About Me

I was skinny most of my life, thanks to my mom´s good healthy cooking. We ate a lot of veggies from the garden and homemade brown bread. Everything was healthy. As children we were forbidden to eat sweets, candy or drink soda. At the time we thought it was silly, but now I realize how good it was for me!

Early Days

When I was about 12, we moved to a more suburban area and started attending church again and I joined a youth group. After the group ended, there was always pop and chips and I started eating those. As I earned my own money, I started to buy chocolate and cookies and all manner of junk food. Then, at 14, I got depressed and remained depressed throughout my teen years. At 18, I fell into such a funk and I ate to feel better, which obviously didn´t help!

In just one year, I went from being a hot size 4 to a fat size 16. Everyone was telling me how unhealthy I looked, how fat I was and I chose to ignore them. Until I had moved out adn one day saw a photo of myself taken at a bachelorette party for a friend. I was FAT! There were dimples in my elbows . . . my face was round . . . I cried for about an hour and then decided to get rid of the weight. The only way I could think of to quit such an addiction was to just go cold turkey.

The Year of Anorexia

Obviously, it´s not possible to completely stop eating, but I did my best. I ate virtually nothing for 6 months, half a banana a day, or a tiny cup of yogurt. If I felt hunger pains, I would suck on a hard candy to bring my blood sugar up without ingesting many calories.

On Saturday´s, when I went to visit my family, I would eat dinner there, just so they wouldn´t know what was going on. I felt horrid afterwards, and wouldn´t eat for the rest of the weekend. My parents never had a clue, they just thought I was eating carefully. Each week, they would compliment me on how thin I was getting.

After six months and 60 pounds lost, I finally started to eat a bit more again, but still mostly veggies and fruit. This was mostly at the urging of my roomie who was the only one who knew that I wasn´t eating. He had the opposite problem, being too skinny, so he was constantly eating!

The Repercussions

You can´t deprive your body of food almost completely for 6 months without having some problems. I was constantly sick for the following year, which was right before I planned to head to Central America. Any passing bug would affect me and I was more depressed than ever, albeit skinny now! In retrospect, the worst thing I could have done was quit eating completely.

Relative Peace

I managed to keep that weight off and even lose more as I traveled. The constant walking in the streets of Antigua, Guatemala, where I stopped, kept me in fine shape and I also hit the gym every morning with a friend. The result? I was in excellent shape and looked great.

Then I got pregnant with my first son. I´d lost three babies before him, so this time, I was terrified. I did as little as possible, working at my teaching job sitting down and then going home and laying in bed. Morning sickness hit with a vengeance and I ended up eating potato chips and sipping Pepsi because they were the only things I could keep down. At my four month checkup the doctor told me to start eating better because I hadn´t gained an ounce! So, I took his words to heart and started scarfing everything in sight. And ended up gaining nearly 45 lbs.
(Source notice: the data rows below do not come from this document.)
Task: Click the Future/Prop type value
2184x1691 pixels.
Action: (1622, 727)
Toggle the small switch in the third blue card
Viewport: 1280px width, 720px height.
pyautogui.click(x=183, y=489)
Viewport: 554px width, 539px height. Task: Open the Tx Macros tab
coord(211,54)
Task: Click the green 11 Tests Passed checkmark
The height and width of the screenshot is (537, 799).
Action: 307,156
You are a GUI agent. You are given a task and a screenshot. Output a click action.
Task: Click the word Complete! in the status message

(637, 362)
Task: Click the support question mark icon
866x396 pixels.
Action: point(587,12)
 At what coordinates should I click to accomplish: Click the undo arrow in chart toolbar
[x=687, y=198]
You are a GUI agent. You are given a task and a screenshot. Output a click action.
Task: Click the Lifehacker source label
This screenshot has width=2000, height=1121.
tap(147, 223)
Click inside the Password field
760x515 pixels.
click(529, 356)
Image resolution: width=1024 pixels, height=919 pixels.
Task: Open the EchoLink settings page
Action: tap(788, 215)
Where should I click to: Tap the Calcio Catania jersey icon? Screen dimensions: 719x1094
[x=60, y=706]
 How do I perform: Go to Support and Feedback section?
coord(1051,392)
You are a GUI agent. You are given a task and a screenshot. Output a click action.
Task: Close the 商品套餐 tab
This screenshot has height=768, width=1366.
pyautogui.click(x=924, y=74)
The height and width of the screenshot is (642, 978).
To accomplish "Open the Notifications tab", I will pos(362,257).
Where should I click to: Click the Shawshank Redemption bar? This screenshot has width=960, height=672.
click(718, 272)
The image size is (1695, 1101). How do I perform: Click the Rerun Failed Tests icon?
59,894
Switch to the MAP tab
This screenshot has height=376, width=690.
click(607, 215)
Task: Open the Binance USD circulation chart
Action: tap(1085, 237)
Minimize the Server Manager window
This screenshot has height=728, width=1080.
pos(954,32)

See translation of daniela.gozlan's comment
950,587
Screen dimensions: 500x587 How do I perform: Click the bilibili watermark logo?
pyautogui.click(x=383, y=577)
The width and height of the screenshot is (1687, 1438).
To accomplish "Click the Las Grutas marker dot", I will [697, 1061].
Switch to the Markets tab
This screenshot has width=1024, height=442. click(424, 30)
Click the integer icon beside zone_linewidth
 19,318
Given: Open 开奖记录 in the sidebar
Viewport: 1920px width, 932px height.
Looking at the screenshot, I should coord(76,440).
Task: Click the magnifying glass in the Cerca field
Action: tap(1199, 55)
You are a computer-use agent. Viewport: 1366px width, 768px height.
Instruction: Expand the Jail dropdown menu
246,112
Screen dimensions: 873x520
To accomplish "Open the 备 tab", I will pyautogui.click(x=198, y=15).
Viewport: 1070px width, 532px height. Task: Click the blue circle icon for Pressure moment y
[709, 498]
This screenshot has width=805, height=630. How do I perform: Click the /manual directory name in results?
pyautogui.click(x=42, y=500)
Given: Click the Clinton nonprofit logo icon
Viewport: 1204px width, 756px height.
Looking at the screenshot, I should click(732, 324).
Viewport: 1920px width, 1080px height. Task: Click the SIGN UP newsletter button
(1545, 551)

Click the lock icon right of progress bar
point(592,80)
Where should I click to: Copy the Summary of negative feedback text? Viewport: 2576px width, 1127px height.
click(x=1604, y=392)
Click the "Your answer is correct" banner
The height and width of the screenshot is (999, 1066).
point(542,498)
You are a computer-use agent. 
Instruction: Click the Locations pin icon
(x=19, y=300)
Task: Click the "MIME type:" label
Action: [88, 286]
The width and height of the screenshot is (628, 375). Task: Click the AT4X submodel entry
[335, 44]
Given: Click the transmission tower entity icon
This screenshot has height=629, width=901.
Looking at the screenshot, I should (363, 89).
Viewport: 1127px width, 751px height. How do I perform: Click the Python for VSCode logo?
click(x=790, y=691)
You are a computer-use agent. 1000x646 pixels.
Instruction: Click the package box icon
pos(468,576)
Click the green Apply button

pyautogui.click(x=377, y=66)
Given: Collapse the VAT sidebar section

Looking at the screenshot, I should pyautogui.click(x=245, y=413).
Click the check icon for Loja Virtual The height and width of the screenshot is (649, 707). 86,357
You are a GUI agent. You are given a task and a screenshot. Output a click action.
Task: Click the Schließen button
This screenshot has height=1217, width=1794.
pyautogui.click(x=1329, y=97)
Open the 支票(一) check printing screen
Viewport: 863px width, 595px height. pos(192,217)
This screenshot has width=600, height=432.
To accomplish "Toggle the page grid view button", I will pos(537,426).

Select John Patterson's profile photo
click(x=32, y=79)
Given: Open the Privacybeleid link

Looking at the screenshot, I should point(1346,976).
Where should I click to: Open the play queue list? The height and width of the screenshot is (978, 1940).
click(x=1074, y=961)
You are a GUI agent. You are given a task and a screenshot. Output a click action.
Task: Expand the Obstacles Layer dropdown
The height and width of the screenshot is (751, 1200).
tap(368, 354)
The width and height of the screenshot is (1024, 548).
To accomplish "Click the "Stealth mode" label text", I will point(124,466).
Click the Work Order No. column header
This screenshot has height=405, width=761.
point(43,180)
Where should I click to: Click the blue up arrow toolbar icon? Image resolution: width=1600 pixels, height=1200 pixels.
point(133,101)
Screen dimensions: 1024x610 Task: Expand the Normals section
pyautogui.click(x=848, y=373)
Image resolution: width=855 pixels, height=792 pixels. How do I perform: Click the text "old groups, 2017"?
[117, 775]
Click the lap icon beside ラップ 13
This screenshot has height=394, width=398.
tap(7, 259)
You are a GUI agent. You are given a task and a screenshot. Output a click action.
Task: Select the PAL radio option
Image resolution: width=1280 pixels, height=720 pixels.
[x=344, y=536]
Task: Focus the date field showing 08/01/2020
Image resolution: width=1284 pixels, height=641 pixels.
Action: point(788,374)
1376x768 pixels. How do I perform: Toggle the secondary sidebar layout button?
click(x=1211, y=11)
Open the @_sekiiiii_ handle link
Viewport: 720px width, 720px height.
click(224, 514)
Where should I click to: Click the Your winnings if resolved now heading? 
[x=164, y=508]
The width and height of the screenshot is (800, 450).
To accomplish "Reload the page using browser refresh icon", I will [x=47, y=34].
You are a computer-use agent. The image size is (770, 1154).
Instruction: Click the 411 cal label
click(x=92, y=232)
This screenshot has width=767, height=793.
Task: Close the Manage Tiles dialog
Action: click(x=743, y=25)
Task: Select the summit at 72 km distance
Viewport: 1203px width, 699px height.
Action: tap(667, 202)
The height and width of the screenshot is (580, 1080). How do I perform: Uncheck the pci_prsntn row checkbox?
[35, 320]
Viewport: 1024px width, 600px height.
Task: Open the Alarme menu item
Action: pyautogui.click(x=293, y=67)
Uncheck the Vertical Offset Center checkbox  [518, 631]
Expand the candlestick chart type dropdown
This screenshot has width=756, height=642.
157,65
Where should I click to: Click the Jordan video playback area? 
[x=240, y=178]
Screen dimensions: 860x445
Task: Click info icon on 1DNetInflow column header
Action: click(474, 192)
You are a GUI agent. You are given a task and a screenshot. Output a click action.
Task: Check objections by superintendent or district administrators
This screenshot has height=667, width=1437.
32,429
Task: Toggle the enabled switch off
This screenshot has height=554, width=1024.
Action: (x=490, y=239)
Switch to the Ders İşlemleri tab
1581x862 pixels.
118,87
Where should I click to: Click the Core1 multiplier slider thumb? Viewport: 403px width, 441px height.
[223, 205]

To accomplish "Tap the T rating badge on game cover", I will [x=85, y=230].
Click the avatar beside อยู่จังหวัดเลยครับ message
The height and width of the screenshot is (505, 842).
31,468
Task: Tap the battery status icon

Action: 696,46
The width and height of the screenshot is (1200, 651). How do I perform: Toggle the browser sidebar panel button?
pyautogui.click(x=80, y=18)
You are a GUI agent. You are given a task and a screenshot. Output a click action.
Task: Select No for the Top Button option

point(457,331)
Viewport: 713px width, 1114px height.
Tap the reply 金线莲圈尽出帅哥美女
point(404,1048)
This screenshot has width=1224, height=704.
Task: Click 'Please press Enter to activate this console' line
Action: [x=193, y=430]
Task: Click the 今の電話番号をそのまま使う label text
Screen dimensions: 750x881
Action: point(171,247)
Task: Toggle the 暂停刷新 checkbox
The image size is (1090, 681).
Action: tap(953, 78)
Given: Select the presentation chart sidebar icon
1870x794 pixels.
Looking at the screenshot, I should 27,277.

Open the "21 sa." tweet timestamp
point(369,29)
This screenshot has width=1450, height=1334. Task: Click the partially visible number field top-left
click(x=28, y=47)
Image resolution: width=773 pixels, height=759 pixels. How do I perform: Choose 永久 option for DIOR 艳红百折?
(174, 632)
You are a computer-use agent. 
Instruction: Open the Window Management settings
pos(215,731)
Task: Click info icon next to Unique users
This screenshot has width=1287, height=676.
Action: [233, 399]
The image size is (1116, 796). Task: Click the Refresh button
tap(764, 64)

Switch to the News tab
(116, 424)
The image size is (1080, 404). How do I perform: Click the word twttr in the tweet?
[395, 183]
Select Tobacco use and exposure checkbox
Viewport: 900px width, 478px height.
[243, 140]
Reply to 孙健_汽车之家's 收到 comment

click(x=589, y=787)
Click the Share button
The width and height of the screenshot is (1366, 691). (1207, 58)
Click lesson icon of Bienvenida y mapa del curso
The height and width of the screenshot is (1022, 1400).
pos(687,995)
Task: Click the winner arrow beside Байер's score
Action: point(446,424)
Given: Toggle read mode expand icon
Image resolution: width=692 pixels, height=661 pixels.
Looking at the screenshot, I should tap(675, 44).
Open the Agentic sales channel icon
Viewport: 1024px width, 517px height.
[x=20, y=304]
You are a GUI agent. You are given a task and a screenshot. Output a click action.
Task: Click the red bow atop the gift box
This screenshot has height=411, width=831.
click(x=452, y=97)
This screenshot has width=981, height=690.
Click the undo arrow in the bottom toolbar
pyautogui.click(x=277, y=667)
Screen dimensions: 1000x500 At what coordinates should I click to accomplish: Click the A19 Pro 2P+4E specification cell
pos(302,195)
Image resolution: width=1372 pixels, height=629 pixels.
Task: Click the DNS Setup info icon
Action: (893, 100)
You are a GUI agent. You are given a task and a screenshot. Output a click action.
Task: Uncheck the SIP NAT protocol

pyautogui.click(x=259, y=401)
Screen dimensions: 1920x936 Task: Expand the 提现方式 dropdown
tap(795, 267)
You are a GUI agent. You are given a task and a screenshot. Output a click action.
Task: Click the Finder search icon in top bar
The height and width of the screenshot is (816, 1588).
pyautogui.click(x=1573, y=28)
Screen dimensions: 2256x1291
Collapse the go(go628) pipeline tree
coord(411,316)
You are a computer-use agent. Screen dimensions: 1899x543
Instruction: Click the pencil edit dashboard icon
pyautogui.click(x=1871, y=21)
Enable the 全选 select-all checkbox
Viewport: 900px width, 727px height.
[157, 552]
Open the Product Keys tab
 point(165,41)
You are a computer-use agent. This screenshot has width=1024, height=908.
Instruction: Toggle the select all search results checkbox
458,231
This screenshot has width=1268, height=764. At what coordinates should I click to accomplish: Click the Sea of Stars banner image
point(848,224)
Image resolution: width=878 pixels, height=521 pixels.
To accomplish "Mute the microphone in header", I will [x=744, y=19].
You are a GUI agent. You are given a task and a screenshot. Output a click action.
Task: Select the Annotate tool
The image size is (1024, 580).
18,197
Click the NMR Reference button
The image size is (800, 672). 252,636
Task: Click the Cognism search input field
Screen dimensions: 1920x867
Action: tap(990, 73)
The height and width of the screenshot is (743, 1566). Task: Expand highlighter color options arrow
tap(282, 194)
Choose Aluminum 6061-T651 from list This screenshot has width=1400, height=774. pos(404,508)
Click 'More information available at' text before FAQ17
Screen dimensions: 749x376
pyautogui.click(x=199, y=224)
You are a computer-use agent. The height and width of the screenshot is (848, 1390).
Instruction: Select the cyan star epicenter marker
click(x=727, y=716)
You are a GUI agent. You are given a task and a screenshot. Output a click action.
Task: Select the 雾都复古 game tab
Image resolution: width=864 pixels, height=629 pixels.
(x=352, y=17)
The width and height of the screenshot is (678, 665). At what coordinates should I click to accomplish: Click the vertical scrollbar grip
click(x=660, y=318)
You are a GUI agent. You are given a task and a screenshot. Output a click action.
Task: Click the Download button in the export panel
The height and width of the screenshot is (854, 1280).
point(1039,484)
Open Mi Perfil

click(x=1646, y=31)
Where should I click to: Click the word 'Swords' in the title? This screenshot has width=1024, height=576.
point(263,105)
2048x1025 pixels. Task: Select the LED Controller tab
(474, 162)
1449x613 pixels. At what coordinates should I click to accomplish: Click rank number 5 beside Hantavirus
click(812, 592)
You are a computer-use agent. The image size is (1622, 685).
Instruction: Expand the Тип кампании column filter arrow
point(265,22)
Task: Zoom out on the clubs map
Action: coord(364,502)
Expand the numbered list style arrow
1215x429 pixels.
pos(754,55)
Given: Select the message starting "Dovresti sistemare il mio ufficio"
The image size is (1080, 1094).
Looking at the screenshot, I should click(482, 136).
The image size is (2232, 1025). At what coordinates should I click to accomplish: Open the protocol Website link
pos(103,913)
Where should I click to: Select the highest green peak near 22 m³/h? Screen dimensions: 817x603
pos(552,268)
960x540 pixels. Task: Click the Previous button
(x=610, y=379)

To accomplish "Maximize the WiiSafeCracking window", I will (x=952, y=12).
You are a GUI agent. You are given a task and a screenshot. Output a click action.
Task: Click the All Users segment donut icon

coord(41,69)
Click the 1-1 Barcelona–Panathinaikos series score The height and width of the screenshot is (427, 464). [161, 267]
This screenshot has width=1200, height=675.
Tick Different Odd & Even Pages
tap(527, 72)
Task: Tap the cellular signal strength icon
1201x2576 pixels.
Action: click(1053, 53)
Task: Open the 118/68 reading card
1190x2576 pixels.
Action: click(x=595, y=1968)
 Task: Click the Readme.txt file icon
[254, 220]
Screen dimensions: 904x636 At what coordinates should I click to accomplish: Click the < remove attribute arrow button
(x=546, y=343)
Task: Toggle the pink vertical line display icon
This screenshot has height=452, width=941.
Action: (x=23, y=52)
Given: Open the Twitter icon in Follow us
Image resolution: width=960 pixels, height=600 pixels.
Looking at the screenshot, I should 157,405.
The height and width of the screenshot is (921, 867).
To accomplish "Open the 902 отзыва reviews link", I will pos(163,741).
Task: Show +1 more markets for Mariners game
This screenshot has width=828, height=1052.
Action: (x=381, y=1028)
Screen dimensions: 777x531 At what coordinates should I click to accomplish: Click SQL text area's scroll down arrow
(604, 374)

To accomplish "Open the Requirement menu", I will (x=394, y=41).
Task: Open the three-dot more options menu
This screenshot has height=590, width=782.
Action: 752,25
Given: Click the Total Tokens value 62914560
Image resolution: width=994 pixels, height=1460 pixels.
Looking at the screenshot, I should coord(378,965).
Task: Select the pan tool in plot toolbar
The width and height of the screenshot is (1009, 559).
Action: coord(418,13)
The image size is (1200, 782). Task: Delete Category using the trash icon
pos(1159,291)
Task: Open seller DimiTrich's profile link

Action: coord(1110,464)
After the first baby, I lost a bit of weight, but found that I was pregnant again 7 months later. This time I really tried not to gain too much and managed to get through the pregnancy with just a 15 lb. weight gain. It was after the baby that things got out of control.

Gaining It All Back

The birth of my second baby so soon after the first had me worn out. I was working now, from home, and trying to manage an active toddler and a newborn while balancing deadlines was just hard to do. I was as exhausted as I´d been with the first, but unable to nap! So I turned to caffeine. Chocolate, Pepsi, coffee . . . if it was meant to pep you up and was full of sugar, I´d ingest it and in great quantities. That, combined with a lot of sitting as I worked on the computer, turned into extra pounds.

I had always planned to make sure my kids ate healthy and didn´t drink soda . . . but they do drink Pepsi because Mama does. They eat fries and chips and go bonkers over chocolate because they´ve seen me eating it. My second baby is now a year old and I´m far heavier than I was after his birth. I realize that I can´t just stop eating again, though it´s tempting, and finding a way to ensure that my entire family gets back on the health track is vital. We´re working on it. I´m trying to lose weight and give my boys healthier food. This blog will chronicle it all and hopefully in a year, we´ll be at that healthy place and I´ll be a healthy weight and this blog will be an encouragement to everyone looking for the same thing.